Kevin Gallagher, Managing Director and CEO of Santos said at the start of the trial in December, that, “Renewables will help reduce costs over time not only by cutting our fuel consumption, but also by eliminating the costs of transporting fuel by road over long distances to our wells.”

For the time being, generators remain onsite at the trial wells, to ensure backup, but ultimately fuel and maintenance callouts will be all but eliminated by the new renewable infrastructure.

Although at this stage none of the participants would elaborate on the size of each of the solar PV systems, or the size of the batteries deployed, ARENA announced earlier that the 56 trial sites would be powered by a total of 3.2 MW of solar panels.

A bank of solar panels and an Ecoult UltraBattery Energy Storage System keep the oil pumping 24/7 at a Santos well in Australia’s Cooper Basin.

Image: Santos

At the launch of the trial, ARENA CEO Darren Miller said, “The project paves the way for Santos to convert further crude oil engine beam pumps in the Cooper Basin area, resulting in a significant part of their operations run entirely on renewables.”
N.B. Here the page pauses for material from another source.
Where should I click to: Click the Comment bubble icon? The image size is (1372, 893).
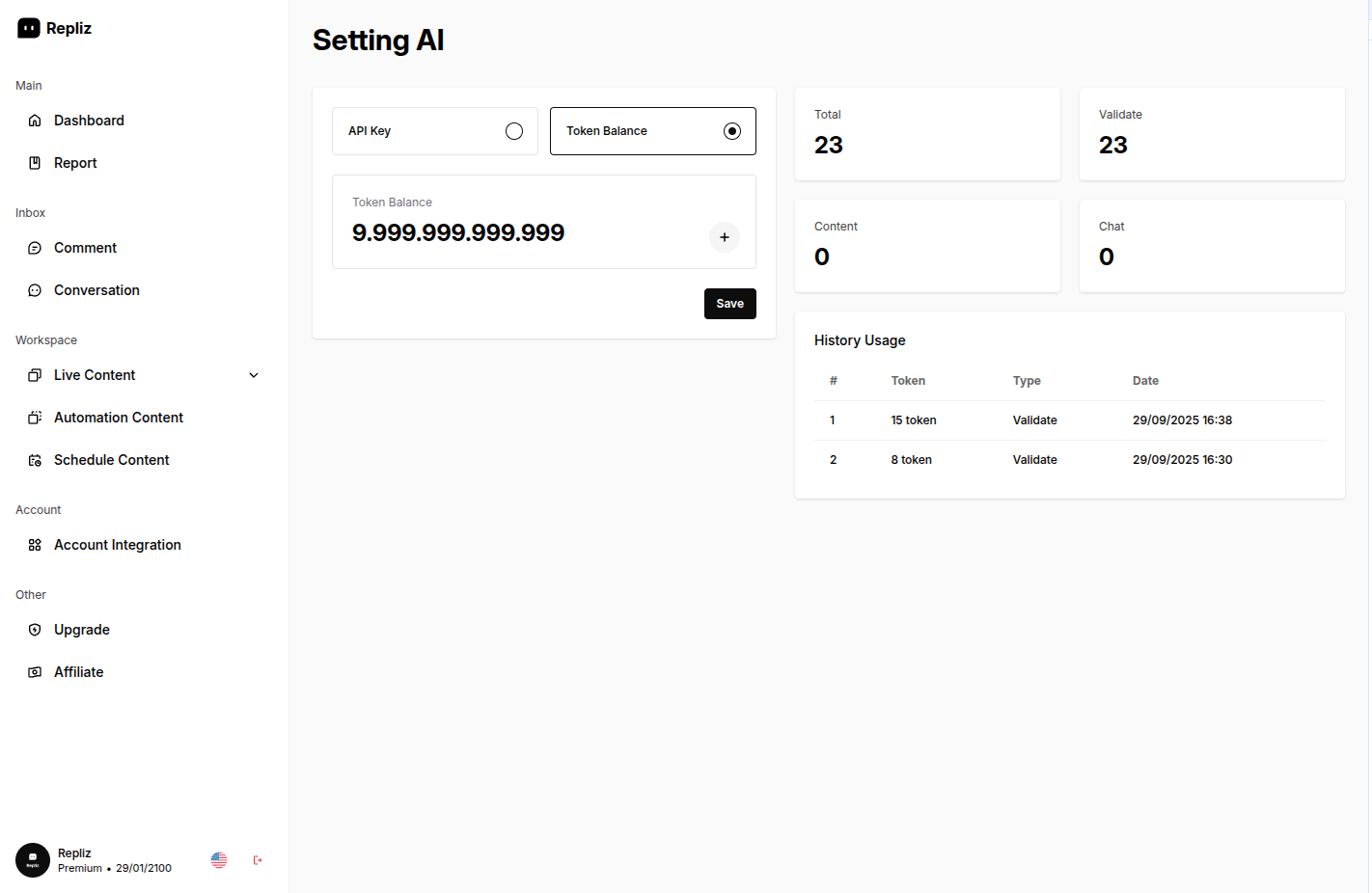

Santos introduced emissions-reduction targets into its executive scorecards in 2018, and has set a long-term goal of net-zero emissions from its operations in 2050. It has also reported on its greenhouse gas emissions since 2004, with figures showing a steady growth in all of the company’s emissions since 2012; emissions from fuel used in its operations, for example, increased from 1.55  MtCO2e in 2012-13 to 3.19 MtCO2e in 2016-17.
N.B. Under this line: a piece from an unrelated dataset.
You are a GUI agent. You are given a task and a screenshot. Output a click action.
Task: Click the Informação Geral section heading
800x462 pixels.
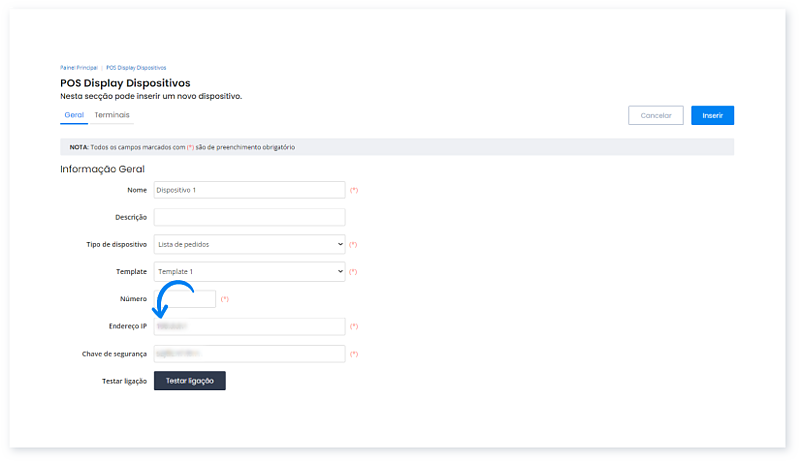102,168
In its Climate Change Report 2019, Santos committed to reducing all emissions across its Cooper Basin and Queensland operations by 5% (equal to 0.4 million tonnes of CO2e) by 2025, with the remainder of its reduction commitments tied to investigating solar-thermal technology for gas processing and carbon capture technologies; and exporting more liquefied natural gas from Australia, thereby potentially reducing the world’s reliance on higher polluting coal generation.

The report states: “If Australia’s forecast 85 million tonnes of liquefied natural gas exports replace legacy coal-fired power generation in Asia, then Australian liquefied natural gas reduces 300 million tonnes of global greenhouse gas emissions every year. To put this in context, this emissions reduction is three times the size of Australia’s annual emissions reduction target under the Paris Agreement.”

Clear and present opportunity

In the Cooper Basin, the immediate and clear opportunity offered by success of the ongoing solar-plus-battery trial, says Miller, is as a “test case for deployment to thousands of other sites in the Australian oil and gas sector as well as in other sectors in remote areas”.

If replacing 208 diesel generators can reduce crude-oil consumption by 140 barrels per day, the potential for emissions reductions across remote resources and community sites is substantial.

Adds Ganeshkumar, “While it may seem ironic to use PV and batteries to extract fossil fuels, for now we are all fossil fuel users in our cars, businesses and homes, so it’s a good step if we can reduce the cost and carbon impact of the extraction process.”